Leurs homologues à plumes, comme la gélinotte huppée, le dindon sauvage, le faisan ou le pic-bœuf, font preuve d’un flair inégalé : ils repèrent les fourmis au sol, sous les feuilles, jusque dans les fissures des arbres. Même chez les insectes, la compétition fait rage : la mante religieuse et l’araignée-loup infiltrent les colonies et profitent de la moindre faille.
A lire en complément : Animal le grison et putois : quelles différences en un coup d'œil ?
Amphibiens et poissons ne sont pas en reste. La truite et le poisson-chat avalent les fourmis tombées à l’eau, la grenouille verte bondit sur celles qui s’aventurent trop près du rivage. Des petits mammifères tels que le hérisson, la musaraigne ou l’écureuil complètent leur menu avec ces insectes, appréciant leur richesse nutritive.
Pour donner une idée de la variété des stratégies, voici quelques comportements observés :
- La fourmi légionnaire s’en prend à d’autres espèces de fourmis pour agrandir son territoire
- Le coléoptère carabique et la punaise assassin exploitent les points faibles des colonies
- Les animaux domestiques tels que la poule ou le canard participent à la régulation, picorant les fourmis dès qu’elles apparaissent dans le jardin
La chaîne alimentaire se réinvente sans cesse autour de la fourmi : prédateurs et proies tissent un équilibre subtil, où chaque espèce occupe une place précise dans le fonctionnement des milieux naturels.

Fiches d’observation ludiques : explorer la nature et noter ses découvertes comme un vrai explorateur
Rien de tel qu’une fiche d’observation pour éveiller la curiosité : imaginer un enfant suivant la piste du fourmilier géant ou scrutant les déplacements d’un lézard cornu. Dès la maternelle, l’exercice invite à adopter une démarche de petit scientifique, tout en découvrant le cycle de vie de la fourmi, de l’œuf à l’adulte.
Le cahier d’observation, emprunté à la pédagogie Montessori, encourage à consigner les moindres détails : couleur du thorax, longueur de l’abdomen, nombre de pattes, apparition des ailes chez certains spécimens. Ces observations concrètes transforment la balade en forêt ou la pause au jardin en aventure captivante.

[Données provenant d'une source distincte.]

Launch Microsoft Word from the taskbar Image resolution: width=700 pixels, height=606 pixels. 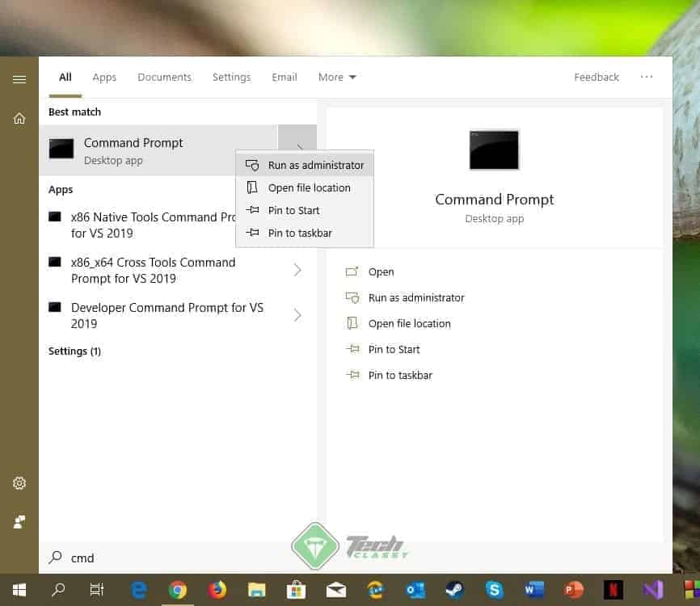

Pour organiser ces découvertes, un tableau peut structurer les informations recueillies :
| Élément observé | Description |
|---|---|
| Type de fourmi | Reine, ouvrière, mâle |
| Comportement | Transport de graines, défense, soin aux larves |
| Prédateur rencontré | Hérisson, pic-bœuf, crapaud commun |
Manipuler figurines et puzzles, s’essayer à des jeux de mémoire ou colorier des dessins de fourmis permet d’ancrer le vocabulaire et d’affiner le regard. Ce sont autant de portes d’entrée vers la richesse du vivant, à la portée des enseignants comme des familles. Chaque observation devient une graine de passion pour la science et un pas de plus vers la compréhension du monde qui nous entoure.